- Passage provided -
________________________________________

4. Keep Use SSO via Azure AD for DirectQuery queries on for interactive user experience when the source supports it, not expect it to power refresh with Entra SSO.

5. If refresh still fails and your model has calculated tables/columns over SSO‑enabled DQ, either move those calcs out or ensure the dataset is bound to non‑SSO explicit credentials.


Is best practice to use a Service Account (SA) with admin rights to manage these connections without SSO? Is it possible with DirectQuery sources?


Yes, use a service principal or a service account to own the dataset and to bind explicit, non‑SSO connections used for refresh, especially when the DQ sources are other semantic models. This is both feasible and common in production. Viewers still get row‑level results “as themselves” during interactive DQ, but refresh uses the dataset owner/SP identity. If your DQ sources are Azure SQL / Fabric Warehouse / Lakehouse, consider Workspace Identity instead of SP to avoid secret rotation. However, you currently can’t grant a workspace identity access to another Power BI dataset, so for DQ‑to‑semantic‑model chains you will still need SP/service account.

 

Are there known limitations or configuration changes regarding SSO for DQ‑to‑Semantic Models on Fabric vs Premium?

 

Microsoft Entra (AAD) SSO only covers interactive DirectQuery, while refresh with SSO is supported only for Kerberos (on‑prem) scenarios. When a model chains to other Power BI semantic models and also uses features like calculated tables/columns, Dual/Import partitions, or default SSO connections, scheduled refresh will fail unless you bind explicit credentials.

 

Please refer below links.

Solved: Default connection on Semantic Models - Microsoft Fabric Community

Solved: Refresh error - Single Sign-on (SSO)-enabled Direc... - Microsoft Fabric Community

Manage Semantic Model Access Permissions in Power BI - Power BI | Microsoft Learn

Overview of single sign-on for on-premises data gateways - Power BI | Microsoft Learn

 

I hope this information helps. Please do let us know if you have any further queries.

________________________________________

- Data listing -
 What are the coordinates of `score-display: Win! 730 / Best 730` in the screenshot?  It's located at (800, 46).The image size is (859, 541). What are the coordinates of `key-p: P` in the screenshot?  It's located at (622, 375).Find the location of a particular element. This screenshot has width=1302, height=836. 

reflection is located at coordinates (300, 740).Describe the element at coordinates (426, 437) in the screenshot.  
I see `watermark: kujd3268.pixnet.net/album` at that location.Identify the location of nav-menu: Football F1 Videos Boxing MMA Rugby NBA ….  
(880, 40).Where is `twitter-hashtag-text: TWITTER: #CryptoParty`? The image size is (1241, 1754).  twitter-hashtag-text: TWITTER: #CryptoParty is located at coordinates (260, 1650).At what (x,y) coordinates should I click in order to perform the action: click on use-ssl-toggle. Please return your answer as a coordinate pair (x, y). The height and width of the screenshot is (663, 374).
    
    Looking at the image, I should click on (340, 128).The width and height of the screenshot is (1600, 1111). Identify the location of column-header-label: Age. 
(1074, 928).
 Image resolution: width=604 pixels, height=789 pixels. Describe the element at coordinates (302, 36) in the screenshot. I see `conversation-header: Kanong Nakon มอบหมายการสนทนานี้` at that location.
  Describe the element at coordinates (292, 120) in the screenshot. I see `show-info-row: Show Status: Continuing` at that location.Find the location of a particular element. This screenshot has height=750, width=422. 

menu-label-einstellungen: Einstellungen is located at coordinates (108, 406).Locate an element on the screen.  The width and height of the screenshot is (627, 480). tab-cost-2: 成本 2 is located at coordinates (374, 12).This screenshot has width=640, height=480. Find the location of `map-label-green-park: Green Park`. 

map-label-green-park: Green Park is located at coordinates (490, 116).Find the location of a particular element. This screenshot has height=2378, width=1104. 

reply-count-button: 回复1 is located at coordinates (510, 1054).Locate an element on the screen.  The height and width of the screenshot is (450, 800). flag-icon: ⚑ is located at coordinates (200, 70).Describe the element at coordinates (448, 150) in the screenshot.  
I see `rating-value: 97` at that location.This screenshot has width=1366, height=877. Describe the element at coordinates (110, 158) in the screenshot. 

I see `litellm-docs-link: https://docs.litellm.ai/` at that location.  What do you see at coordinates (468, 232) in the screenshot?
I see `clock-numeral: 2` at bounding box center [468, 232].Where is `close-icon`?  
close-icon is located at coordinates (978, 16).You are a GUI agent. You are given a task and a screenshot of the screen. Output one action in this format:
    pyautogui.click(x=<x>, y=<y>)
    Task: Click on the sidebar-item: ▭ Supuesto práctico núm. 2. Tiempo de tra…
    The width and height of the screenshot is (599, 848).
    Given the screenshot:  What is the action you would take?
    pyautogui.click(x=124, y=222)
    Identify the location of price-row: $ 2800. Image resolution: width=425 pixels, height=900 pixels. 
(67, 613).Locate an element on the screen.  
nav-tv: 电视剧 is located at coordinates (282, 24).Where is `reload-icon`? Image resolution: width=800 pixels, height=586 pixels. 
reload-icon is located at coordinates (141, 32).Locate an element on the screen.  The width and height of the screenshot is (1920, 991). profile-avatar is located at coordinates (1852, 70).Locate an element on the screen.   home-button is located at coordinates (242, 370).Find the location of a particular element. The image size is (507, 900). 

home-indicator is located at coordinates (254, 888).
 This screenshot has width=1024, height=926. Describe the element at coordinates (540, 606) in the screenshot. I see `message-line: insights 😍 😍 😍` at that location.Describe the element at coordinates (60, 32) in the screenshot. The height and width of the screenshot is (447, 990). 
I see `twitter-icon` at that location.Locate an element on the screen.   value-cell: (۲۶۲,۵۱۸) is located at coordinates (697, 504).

________________________________________

- Exercise details -
Please answer these from the passage on SSO and DirectQuery:
(a) If the DirectQuery sources are Azure SQL, Fabric Warehouse, or Lakehouse, what does it suggest considering instead of a service principal, and why?
(b) For which scenarios does it say refresh with SSO is supported?
(c) If refresh still fails for a model with calculated tables/columns over SSO-enabled DirectQuery, what two options does it give?
This data comes from a source separate from the passage on SSO and DirectQuery.

- Solution below -
(a) Workspace Identity, to avoid secret rotation.
(b) Kerberos (on-premises) scenarios only.
(c) Move those calculations out, or ensure the dataset is bound to non-SSO explicit credentials.